I've been an atheist for several decades now, but I have always disliked the label, which focuses on what not to believe rather than providing a new approach to the subject of how to thrive in our interconnected and interdependent human cultures. We don't need a term for not believing in gnomes. Nobody would label themselves as agnomic, so why focus on being non-theistic.

This effort actually goes back quite a while to an online essay in the nineties (when we called them web-zines instead of web-logs) that I titled meta-religion, ideas about religion.

We can only focus on what not to believe for so long, and then we need apply what we have learned about science, psychology, and anthropolgy to improve upon the social fabric that traditional religions have provided and to eliminate the various cultural negatives that have emerged as their traditional views struggle with a changing world.

In other words: So, there is no god. Now what?

In looking at that question, I kept observing how deeply our spirituality is interwoven with our human experience. This realization is what led to an idea that is repeated in the podcast, about how some will want to take ownership of this natural aspect of our humanity and sell it back to us packaged with their history, rules, and expectations.

Being a good Christian, for example, sometimes has more to do with supporting the mission and prominence of the church organization itself, rather than on advancing one's own spiritual mission. These don't have to be separate and are often part of the same experience. There is comfort in validation from our tribes. We are primates, after all, and our social hierarchies are written in our genetics and in our primal instincts.

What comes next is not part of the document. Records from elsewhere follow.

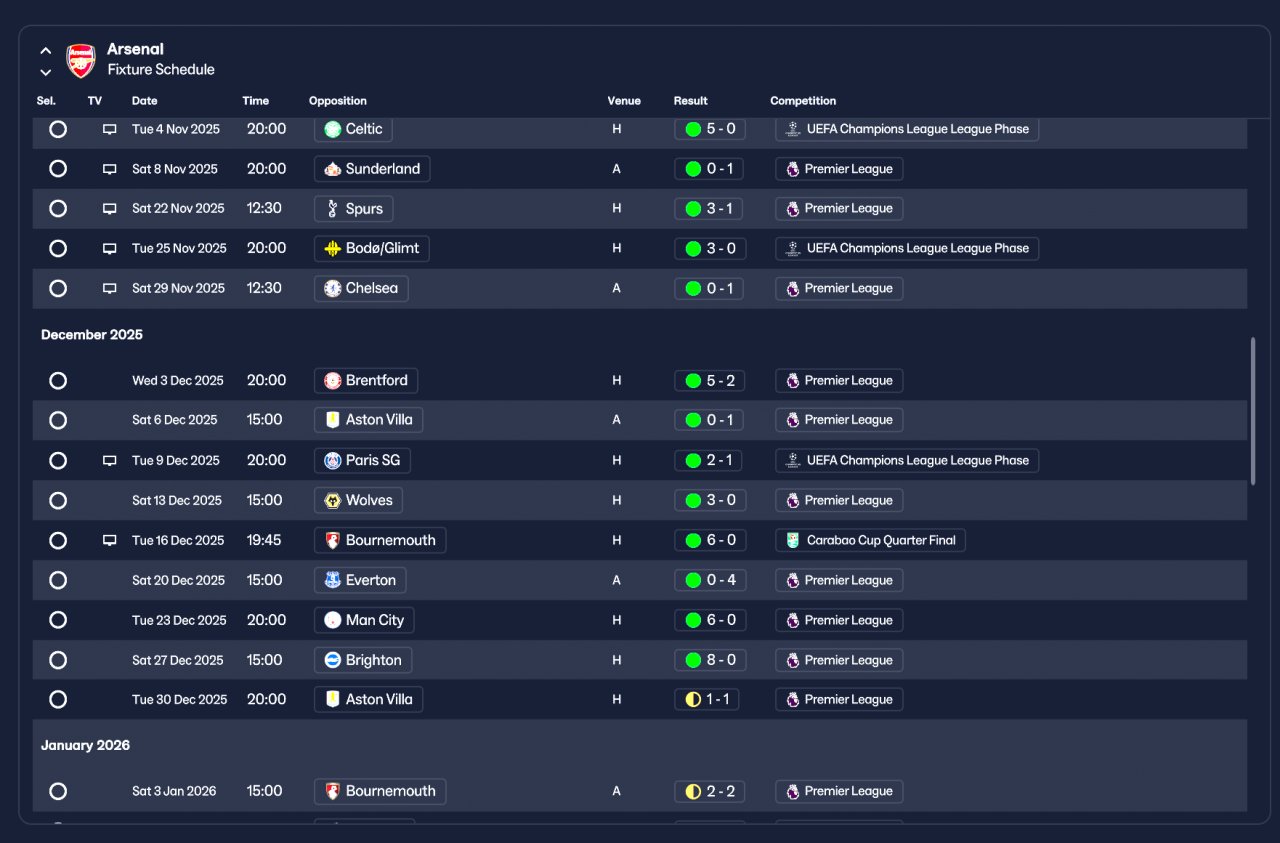The image size is (1280, 843).
Task: Click the Arsenal club crest icon
Action: [81, 60]
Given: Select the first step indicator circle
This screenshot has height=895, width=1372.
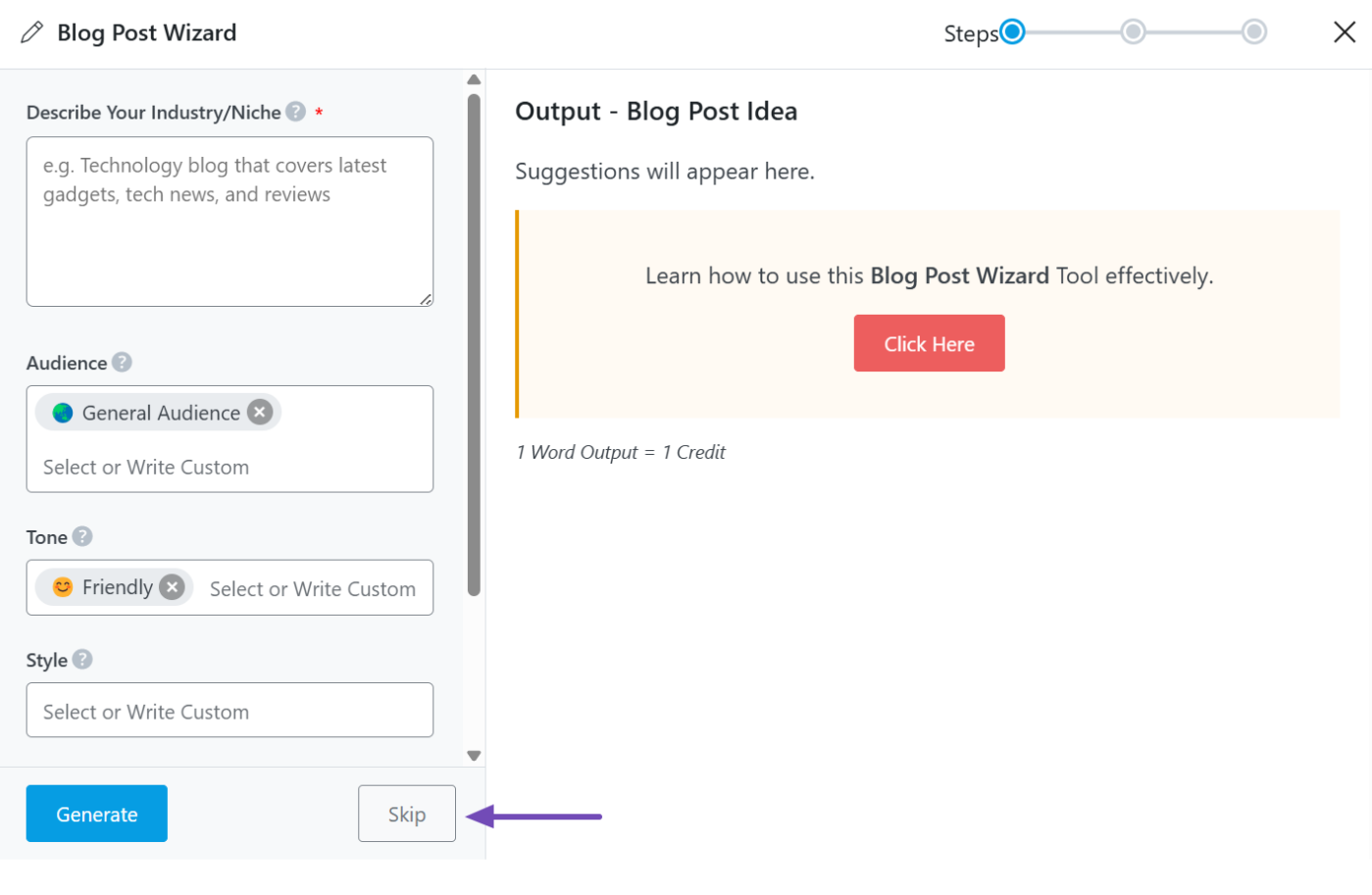Looking at the screenshot, I should [1012, 32].
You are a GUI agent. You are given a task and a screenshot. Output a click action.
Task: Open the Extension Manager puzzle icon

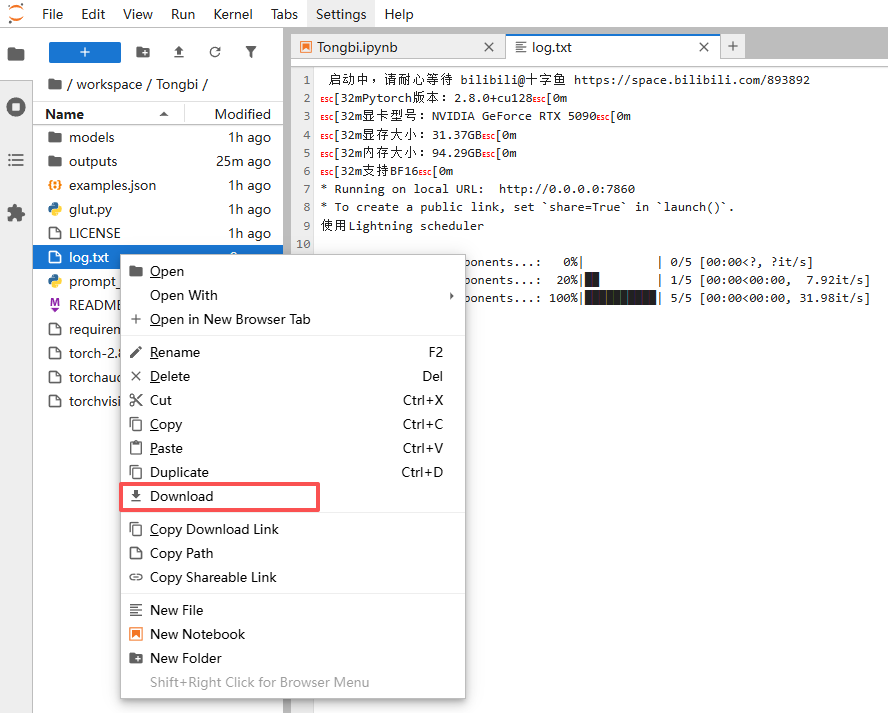click(16, 213)
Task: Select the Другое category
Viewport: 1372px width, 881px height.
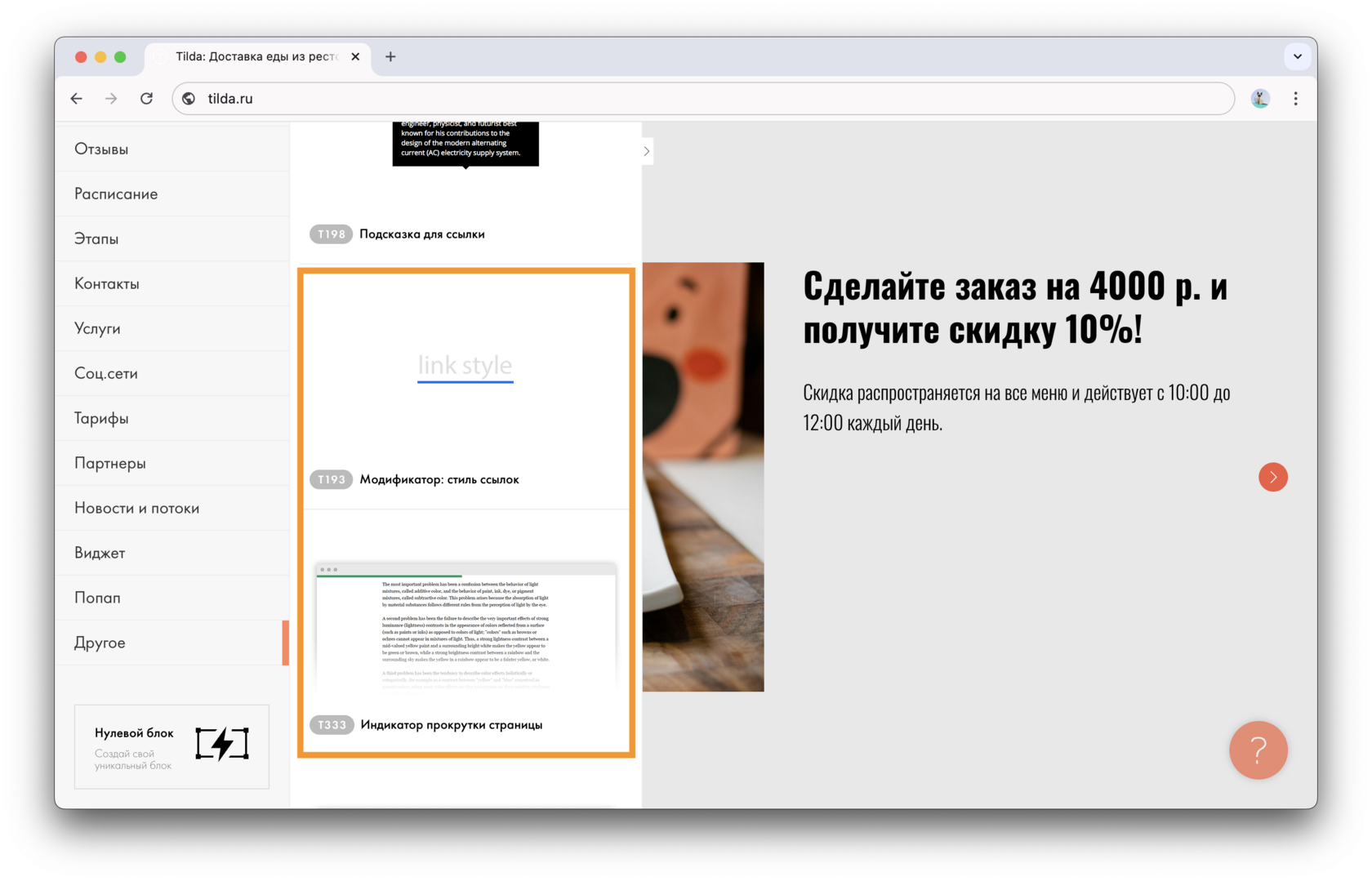Action: pyautogui.click(x=100, y=643)
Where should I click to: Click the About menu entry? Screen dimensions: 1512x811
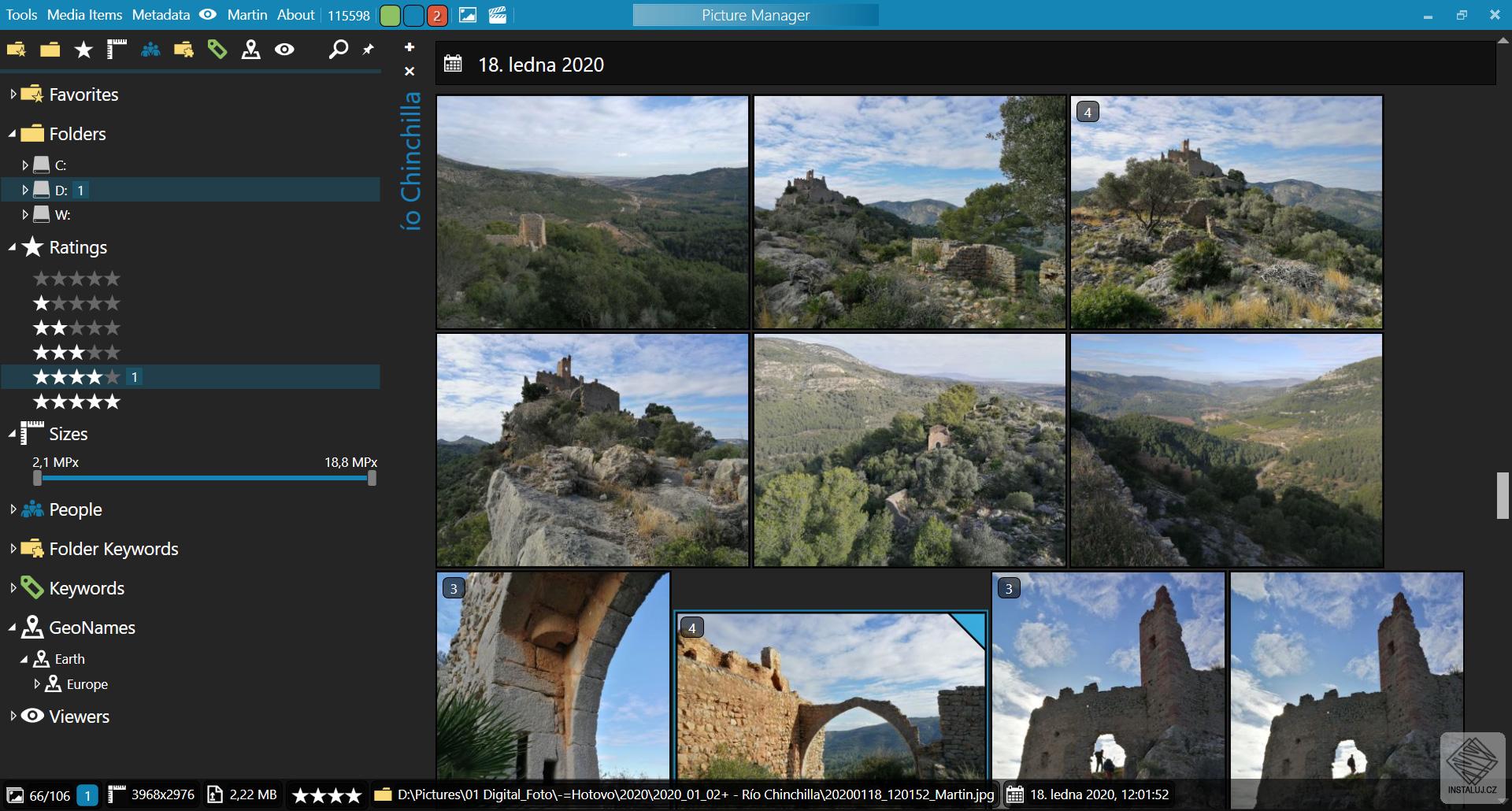point(295,14)
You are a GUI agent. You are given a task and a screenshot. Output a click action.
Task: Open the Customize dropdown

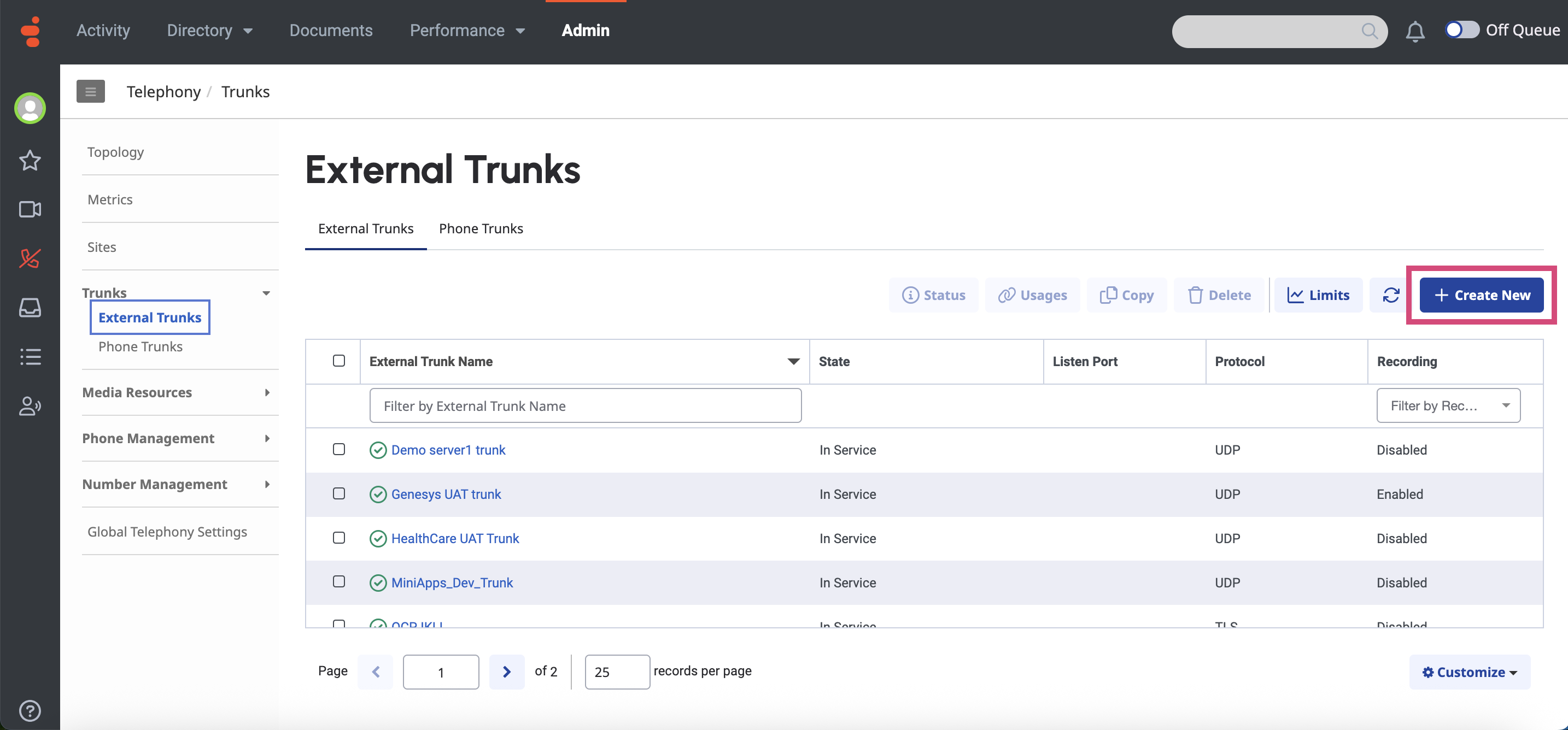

But when belief is abused, when it is used as a political weapon, it is necessary to jettison dogma and religious jingoism, and search for the common basis for what it means to be human together on a planet. It encourages us to examine how our psychology and genetics and experiences can be turned toward something more noble than the localized aggrandizement of an organization's prevalence and power.

I would hope that a new understanding of our spiritual truths would not need to completely replace our varied religious traditions, but could work along side them, tying them more closely together by appreciating the commonality in them all. As Joseph Campbell said, Thou Art That. Religions, like language, use different terms and imagery, but we are all humans together, and whatever the derivations of our beliefs, whether secular or traditional, we can choose to focus on that which unites us all, rather than on that which would divide us.

Whatever it is, or wherever it might lead, it starts with us individually, and the ways that we live in and relate to the world. It starts with our own perspective and how we live each day under the sun.

This is my small corner of trying to discover what this means and to learn from others who are already well ahead of me on these paths.